**** Provided entries

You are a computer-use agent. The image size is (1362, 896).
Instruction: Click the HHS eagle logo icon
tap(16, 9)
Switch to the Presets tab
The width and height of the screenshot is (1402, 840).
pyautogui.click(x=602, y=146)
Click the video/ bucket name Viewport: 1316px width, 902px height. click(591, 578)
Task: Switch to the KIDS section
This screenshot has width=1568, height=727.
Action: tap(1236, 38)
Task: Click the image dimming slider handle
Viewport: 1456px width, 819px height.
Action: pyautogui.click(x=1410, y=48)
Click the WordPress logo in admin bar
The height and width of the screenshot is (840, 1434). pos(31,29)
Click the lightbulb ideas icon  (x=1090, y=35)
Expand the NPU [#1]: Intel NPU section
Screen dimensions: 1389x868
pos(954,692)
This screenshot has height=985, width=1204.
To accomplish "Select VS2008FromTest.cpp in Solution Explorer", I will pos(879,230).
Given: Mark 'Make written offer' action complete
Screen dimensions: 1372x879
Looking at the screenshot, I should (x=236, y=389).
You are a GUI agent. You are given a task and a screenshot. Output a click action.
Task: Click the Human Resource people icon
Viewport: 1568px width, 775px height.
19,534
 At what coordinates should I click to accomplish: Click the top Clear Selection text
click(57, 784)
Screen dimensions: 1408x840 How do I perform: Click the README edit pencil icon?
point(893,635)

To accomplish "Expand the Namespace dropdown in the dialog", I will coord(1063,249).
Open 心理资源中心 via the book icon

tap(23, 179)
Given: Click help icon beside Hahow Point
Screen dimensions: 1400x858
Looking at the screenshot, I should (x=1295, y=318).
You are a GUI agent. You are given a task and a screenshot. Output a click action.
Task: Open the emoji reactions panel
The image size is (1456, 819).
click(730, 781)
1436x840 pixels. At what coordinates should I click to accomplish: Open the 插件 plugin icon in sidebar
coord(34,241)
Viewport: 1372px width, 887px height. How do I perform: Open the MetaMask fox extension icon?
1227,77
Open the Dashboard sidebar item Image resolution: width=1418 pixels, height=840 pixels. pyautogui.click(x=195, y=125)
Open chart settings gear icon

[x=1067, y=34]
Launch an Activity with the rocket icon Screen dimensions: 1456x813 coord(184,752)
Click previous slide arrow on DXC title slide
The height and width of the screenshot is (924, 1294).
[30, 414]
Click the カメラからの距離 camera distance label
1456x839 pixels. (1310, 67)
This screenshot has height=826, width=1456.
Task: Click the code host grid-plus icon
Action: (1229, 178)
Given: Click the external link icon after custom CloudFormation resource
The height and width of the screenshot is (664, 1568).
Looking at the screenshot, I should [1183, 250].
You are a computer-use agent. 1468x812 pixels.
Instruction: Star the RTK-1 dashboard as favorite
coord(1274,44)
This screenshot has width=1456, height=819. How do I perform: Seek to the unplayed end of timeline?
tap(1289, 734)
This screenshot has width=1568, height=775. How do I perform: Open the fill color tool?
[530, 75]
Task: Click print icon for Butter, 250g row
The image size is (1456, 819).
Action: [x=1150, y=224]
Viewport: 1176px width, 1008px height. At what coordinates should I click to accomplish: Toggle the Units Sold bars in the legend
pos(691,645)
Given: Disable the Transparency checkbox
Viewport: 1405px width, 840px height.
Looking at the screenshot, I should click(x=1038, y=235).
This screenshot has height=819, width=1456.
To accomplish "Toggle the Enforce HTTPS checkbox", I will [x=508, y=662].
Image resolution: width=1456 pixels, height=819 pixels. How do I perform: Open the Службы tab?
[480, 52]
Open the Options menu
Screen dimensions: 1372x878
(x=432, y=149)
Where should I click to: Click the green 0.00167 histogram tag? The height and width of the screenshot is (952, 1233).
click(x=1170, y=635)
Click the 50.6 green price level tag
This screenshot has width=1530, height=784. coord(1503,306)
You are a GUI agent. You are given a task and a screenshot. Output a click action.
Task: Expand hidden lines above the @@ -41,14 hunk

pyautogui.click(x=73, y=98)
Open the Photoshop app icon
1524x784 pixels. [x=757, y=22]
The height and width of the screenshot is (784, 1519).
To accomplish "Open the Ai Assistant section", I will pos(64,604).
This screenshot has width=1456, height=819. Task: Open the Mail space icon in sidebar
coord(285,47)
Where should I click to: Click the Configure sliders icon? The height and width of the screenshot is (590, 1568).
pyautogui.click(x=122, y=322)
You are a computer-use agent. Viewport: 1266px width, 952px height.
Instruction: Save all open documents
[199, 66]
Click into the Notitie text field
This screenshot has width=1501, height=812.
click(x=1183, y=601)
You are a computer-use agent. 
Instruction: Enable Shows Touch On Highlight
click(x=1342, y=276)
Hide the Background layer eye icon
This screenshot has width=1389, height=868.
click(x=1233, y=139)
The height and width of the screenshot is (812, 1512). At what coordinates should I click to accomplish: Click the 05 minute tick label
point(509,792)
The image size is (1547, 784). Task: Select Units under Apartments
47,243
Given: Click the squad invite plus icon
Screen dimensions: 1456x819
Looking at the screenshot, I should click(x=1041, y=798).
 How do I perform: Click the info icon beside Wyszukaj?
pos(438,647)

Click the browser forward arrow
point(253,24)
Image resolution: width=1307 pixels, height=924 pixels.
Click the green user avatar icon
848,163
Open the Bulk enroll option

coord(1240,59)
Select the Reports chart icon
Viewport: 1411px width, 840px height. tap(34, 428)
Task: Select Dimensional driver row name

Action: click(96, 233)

********

Return exactly, and only, the lines from the start of the listing through the line with "Task: Switch to the KIDS section".

You are a computer-use agent. The image size is (1362, 896).
Instruction: Click the HHS eagle logo icon
tap(16, 9)
Switch to the Presets tab
The width and height of the screenshot is (1402, 840).
pyautogui.click(x=602, y=146)
Click the video/ bucket name Viewport: 1316px width, 902px height. click(591, 578)
Task: Switch to the KIDS section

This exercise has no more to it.